La discrimination est omniprésente autour de nous, mais à moins qu'elle ne vous affecte personnellement, il est facile de la rater – jusqu'à ce qu'il y ait un problème. Les films d’horreur sont le marteau du cinéma ; ils peuvent créer ces problèmes, forcer les gens à s’arrêter et à examiner les conflits qui les entourent dans toute leur macabre réalité. Comme le dit Coleman dansHorreur Noire" L'horreur a toujours été attentive aux problèmes sociaux de manière plutôt provocatrice " et dit qu'elle considérait l'ère ostensiblement " post-raciale " de la fin de la dernière décennie comme " un moment idéal pour approfondir ce cinéma, cette race, et un phénomène de création d’idéologie.

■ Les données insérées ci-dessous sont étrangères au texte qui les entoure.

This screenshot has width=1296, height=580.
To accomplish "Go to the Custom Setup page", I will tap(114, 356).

Beaucoup de choses ont changé au cours des six années qui se sont écoulées depuisHorreur Noirea été publié. La méchanceté de l’élection présidentielle, associée à l’entrée ultérieure de Donald Trump à la Maison Blanche, a révélé l’idée de « l’ère post-raciale » comme un mensonge qu’elle a toujours été. C'est un truisme vieux de plusieurs décennies que les films d'horreur réagissent avec acuité aux gouvernements conservateurs, mais cela ne change rien au fait que le genre semble devenir de plus en plus vital dans les années à venir. L’ère vietnamienne a engendré la violence nihiliste duDernière maison à gaucheetLes collines ont des yeux; les super-tueurs monolithiques des années Reagan avaient Jason Voorhees et Michael Meyers agissant comme chasseurs de péchés pour la majorité morale, éliminant les jeunes méchants et sursexuels ; et les années Bush ont vu l'horreur de la guerre contre le terrorisme se refléter dans la série pornographique de torture.Scieet ses imitateurs. Aujourd’hui, nous avons Trump, dont la version du nationalisme de droite a transformé les premières pages des journaux en chroniques de dystopie. Le « thriller social » de Peele semble être la réponse artistique la plus appropriée.

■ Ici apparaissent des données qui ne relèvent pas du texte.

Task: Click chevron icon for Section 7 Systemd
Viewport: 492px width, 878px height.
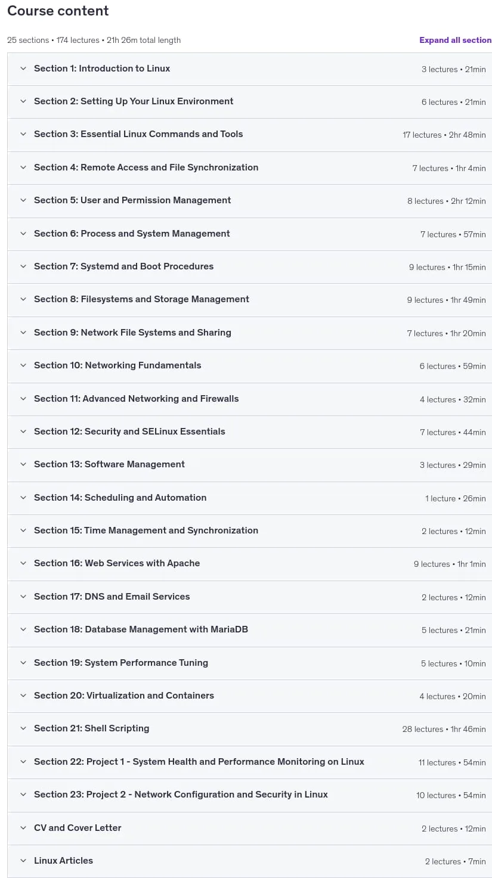Action: coord(23,266)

"La peur est une émotion tellement convaincante, qui est utilisée pour de nombreux maux", explique Peele. « Mais j’ai l’impression que dans l’art, dans les films d’horreur, la peur est utilisée de manière positive. C'est utilisé pour divertir et pour nous aider à regarder nos propres peurs, nos propres horreurs, d'une manière qui nous aide à les surmonter. L’histoire est l’occasion de voir la vie à travers les yeux de quelqu’un d’autre. Si cela semble réel et ancré, il y a une catharsis. Il est possible d'élargir la perspective de quelqu'un.»